TASK INSTRUCTIONS - All of the data is to be written out again exactly, without the pictures.

Screenshot grounding data
::::

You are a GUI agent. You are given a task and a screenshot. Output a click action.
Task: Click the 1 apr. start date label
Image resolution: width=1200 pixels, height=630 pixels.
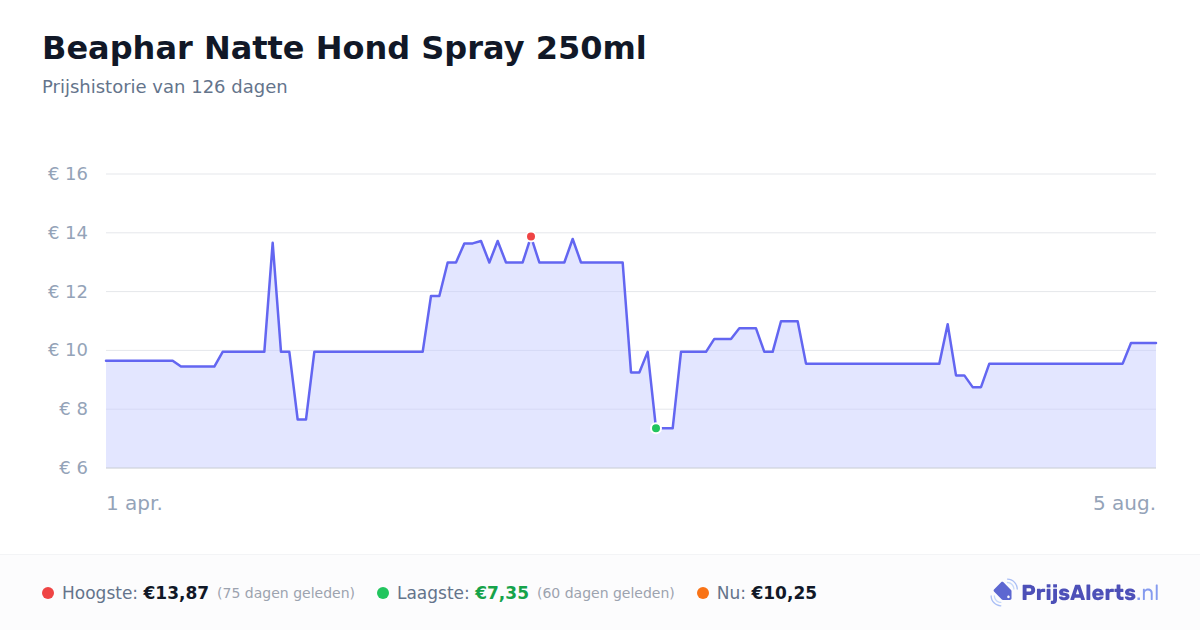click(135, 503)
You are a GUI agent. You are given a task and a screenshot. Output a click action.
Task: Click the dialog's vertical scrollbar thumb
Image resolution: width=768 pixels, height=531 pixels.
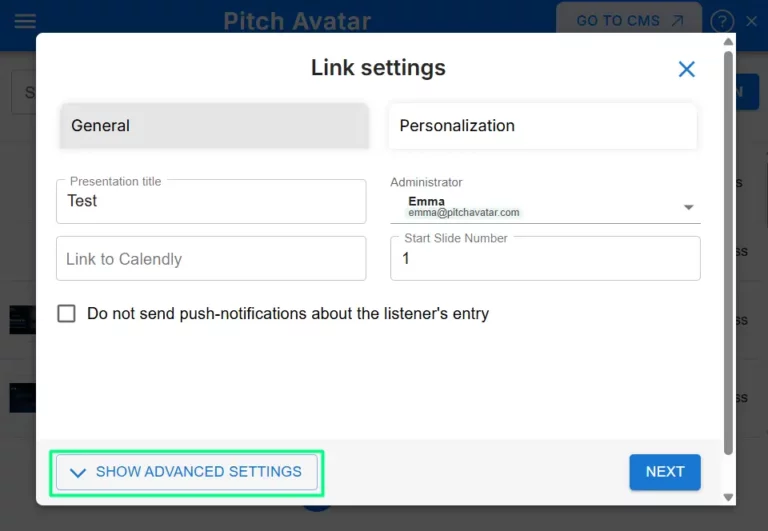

::::

REPLY -
You are a GUI agent. You are given a task and a screenshot. Output a click action.
Task: Click the 1 apr. start date label
Image resolution: width=1200 pixels, height=630 pixels.
click(135, 503)
You are a GUI agent. You are given a task and a screenshot. Output a click action.
Task: Click the dialog's vertical scrollbar thumb
Image resolution: width=768 pixels, height=531 pixels.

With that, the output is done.